Welcome! You are listening to the SETimes Podcast, this week with Zeljana Grubisic.
Wild landfill sites are plentiful in Serbia -- even existing in populated places. The ministry of environment found a unique way of tackling this environmental problem. Bojana Milovanovic reports for Southeast European Times in Belgrade.
For the second consecutive year, Serbia marked World Environment Day on on June 5th by organizing an action dubbed "Big Cleaning of Serbia". This year, 270,000 volunteers removed waste and cleaned landfills from 3,000 locations in 169 municipalities.
Citizens reported the problem locations. Serbia's tennis champion, Novak Djokovic, took to promoting the action, encouraging many to get up early, roll up their sleeves and spend the weekend cleaning Serbia.
Ivana Stevic, 18, from Belgrade explained her involvement.

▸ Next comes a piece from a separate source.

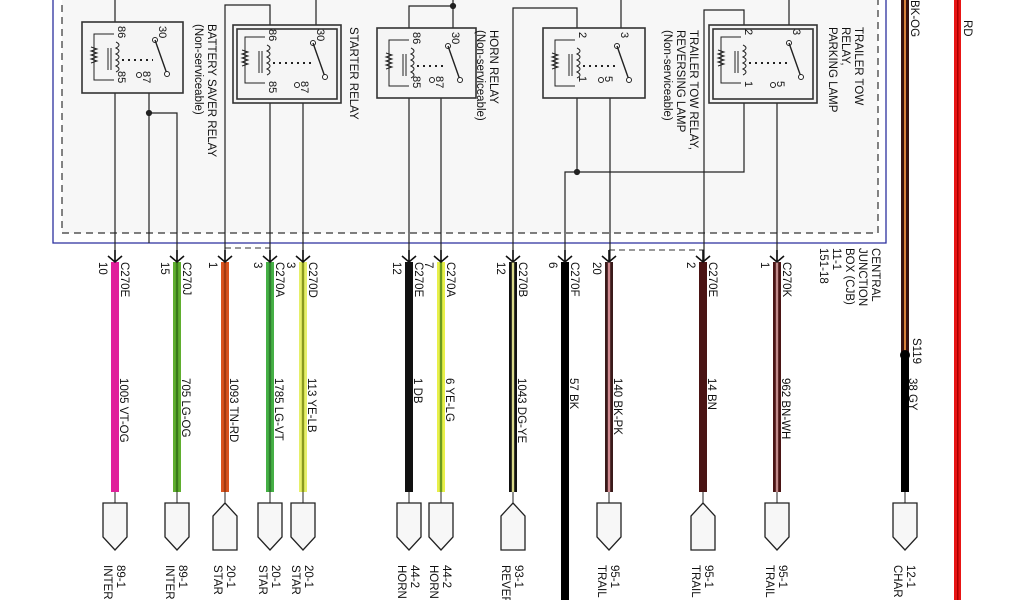  I want to click on connector-pin-label: 3, so click(257, 265).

"I’m taking part because I want to help my city and I was interested because Novak Djokovic promoted this action. In a way, he has helped Serbia improve and this is how we can return the favor. This is the first time I'm involved and I didn't find it difficult either to get up early or help as much as I can. Several of my friends are also participating in the action -- we're a team and maybe that's why it's easier for me, I'm not alone."
Some, like Arsa Vucicevic, 34, think that raising awareness about the environment is important.

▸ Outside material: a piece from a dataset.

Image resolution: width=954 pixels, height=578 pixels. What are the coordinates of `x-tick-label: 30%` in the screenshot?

"I'm participating in this action, because I want to change the way our nation thinks about pollution and waste removal. The accumulation of waste in inappropriate places also leads to severe diseases. My personal motivation is to make the part of town I live in look better and waste-free. This is not the first time I take part; I did this last year as well. I think one of the most important novelties introduced by the environment ministry is this day we devote to cleaning Serbia, trying to bring focus to the fact that Serbia must and can look better."
State officials, like Environment Minister Oliver Dulic and Education Minister Zarko Obradovic, did not conceal their satisfaction with the success of the action and volunteer response.
"The cleaning action has begun on several thousand locations in the country, in all municipalities. The response is great; there are volunteers here today who applied for the action on their own and who love their country. I hope that after this action Serbia will be the cleanest it has been in decades and that this action will become a tradition. Numerous public figures, NGOs and socially responsible companies that mean a lot to this country are taking part in the action."
Education Minister Zarko Obradovic believes the youngest participants are the most important part of the action.
"We in the education sector must teach the children about the importance of clean nature and of living in that clean nature. This will not be a one-time action; this should be part of the education system and a part of life. At the beginning of the next school year we plan to give first to fourth graders an environmental text book, to help them understand the importance of healthy living and healthy nature, as well as their role in it."
This has been the Southeast European Times podcast for the week ending June 23rd, 2011.